The center is home to the Regina Margherita Theater, the city's other cinemas, the Town Hall, and its main churches, including the Cathedral.

It also hosts the picturesque and historic fruit and vegetable market, known as Strata 'a foglia, which has existed since the 16th century—a vibrant example of how local traditions endure, albeit with challenges. The historic center also features numerous notable monuments: the San Domenico Church, the Church of Sant’Agata (former Jesuit college), the Scarabelli library, and various arches, bridges, terraces, and gardens.
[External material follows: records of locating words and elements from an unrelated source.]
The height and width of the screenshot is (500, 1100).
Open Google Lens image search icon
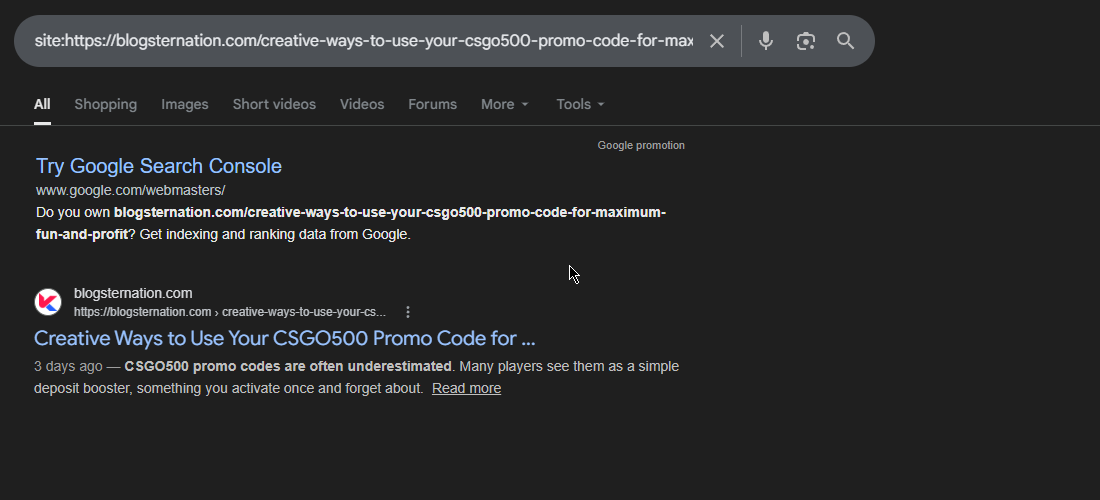[x=806, y=41]
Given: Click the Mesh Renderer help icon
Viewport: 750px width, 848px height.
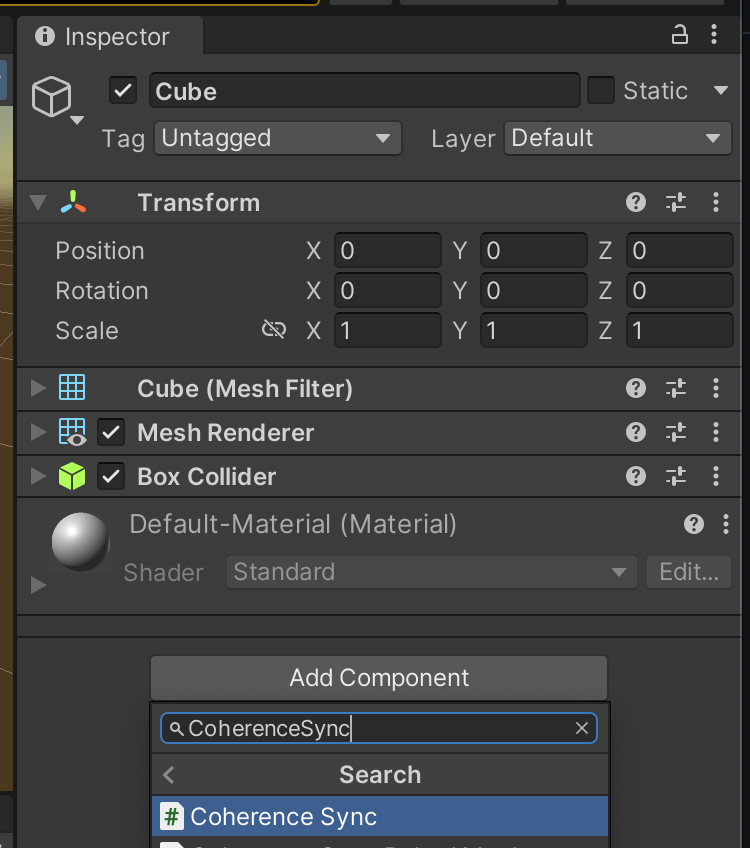Looking at the screenshot, I should [x=636, y=432].
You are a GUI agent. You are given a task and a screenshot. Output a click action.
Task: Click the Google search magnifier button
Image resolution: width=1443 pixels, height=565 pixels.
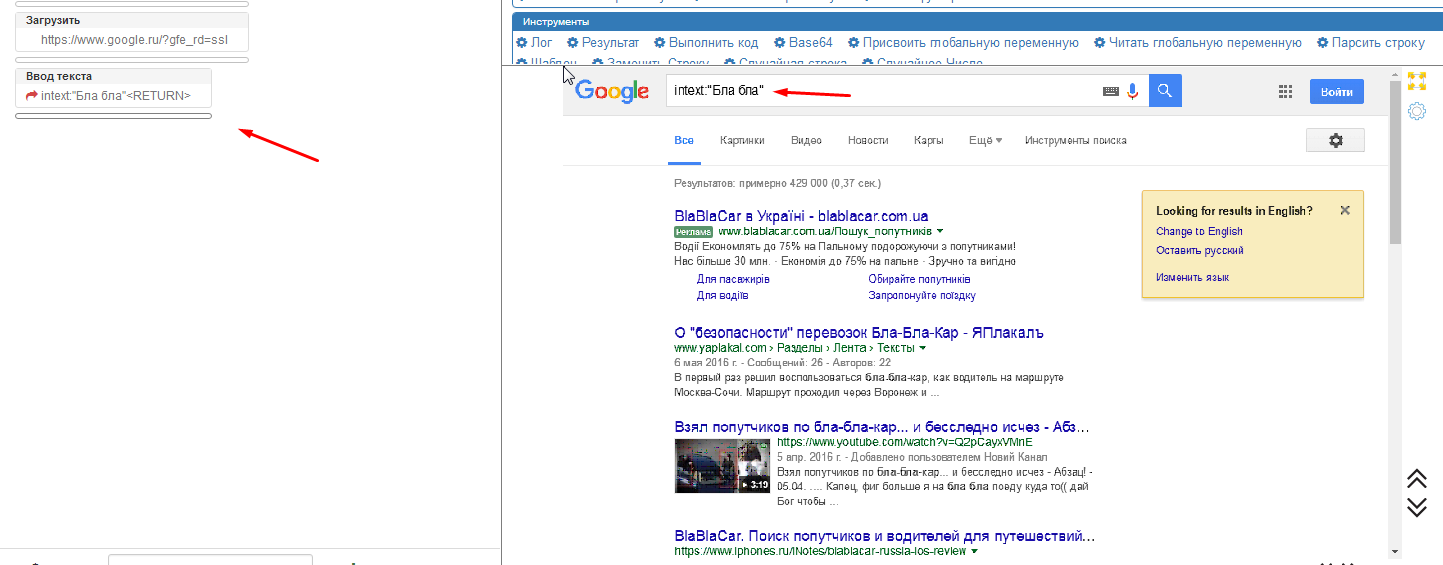[1165, 91]
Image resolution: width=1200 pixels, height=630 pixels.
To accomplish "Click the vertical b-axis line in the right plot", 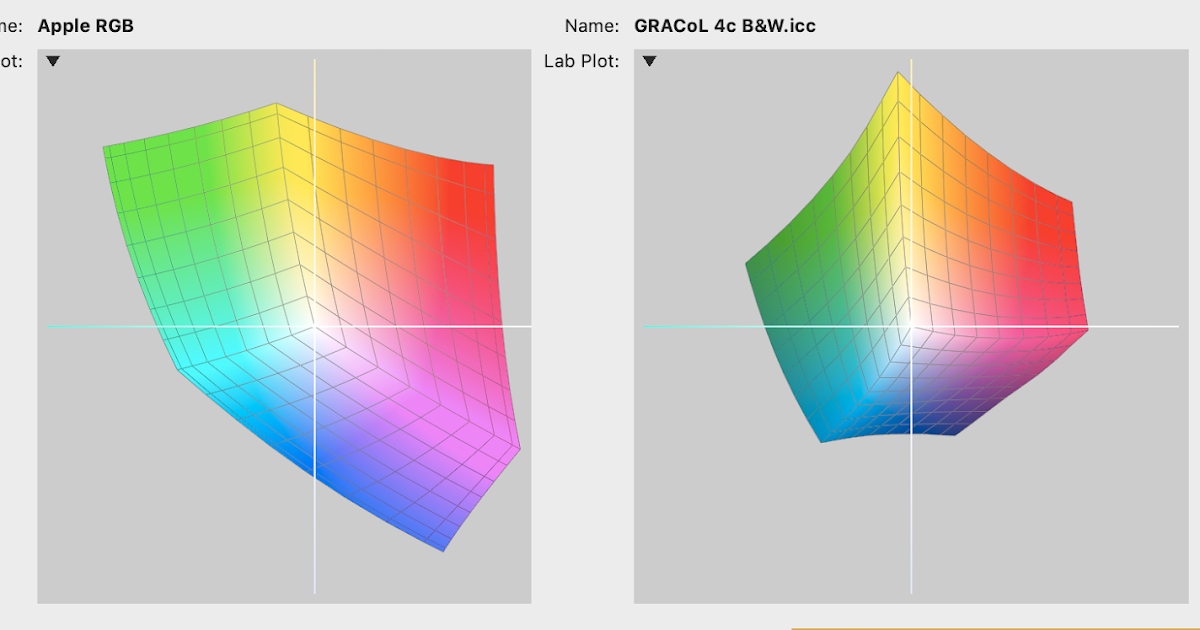I will 911,520.
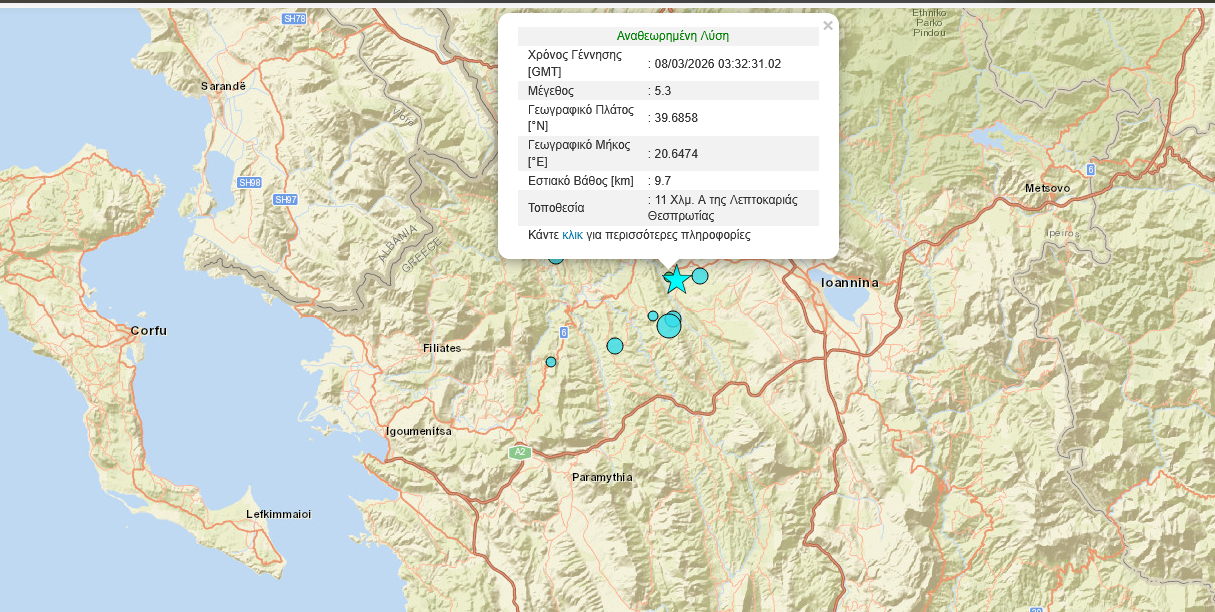This screenshot has height=612, width=1215.
Task: Click the small circle left of the largest marker
Action: pyautogui.click(x=653, y=316)
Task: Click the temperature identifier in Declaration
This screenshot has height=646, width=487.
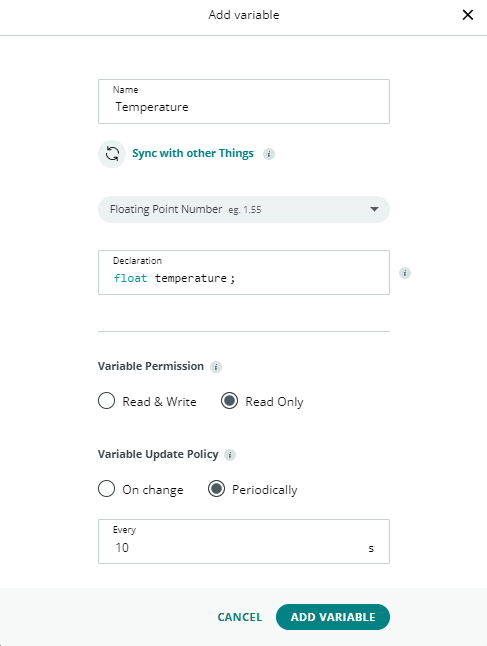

This layout remained intact until the post-World War II period: in the 1950s, nearly the entire population resided within the four districts defined by the intersection of the two main streets, Corso Vittorio Emanuele and Corso Umberto I. With the approval of the 1962 master plan—one of Italy's earliest—it aimed to preserve the historic center, prioritizing development in peripheral areas. Consequently, many historic district, starting with the ancient Arab San Francesco district, began to empty out. Over the past half-century, rapid urbanization has dramatically altered the city's urban structure, absorbing hamlets and villages and encroaching on surrounding countryside, leading to the emergence of new neighborhoods. This shift spurred the development of other key roads such as Viale Trieste, Via Niscemi, and Via Napoleone Colajanni, where numerous apartment buildings for residential and commercial use were constructed.

The first expansion, in the 1950s, urbanized the Palmintelli district west of the center, toward the UNRRA-Casas village (built in 1944 and later integrated into the urban fabric), along the main road to San Cataldo (now Viale della Regione), which today serves as the city's bustling service hub.

Following this initial growth, construction began in the Balate district, just south of Palmintelli, and continued further south toward the Pinzelli district. Here, the pivotal axis is Via Turati, an extension of Via Sallemi. This 2-kilometer artery features two busy roundabouts and serves as the primary link to the southwestern urban area (occupied by the Balate district). The two neighborhoods of Balate and Pinzelli together house around 25,000 residents, and urbanization in this area shows no signs of slowing.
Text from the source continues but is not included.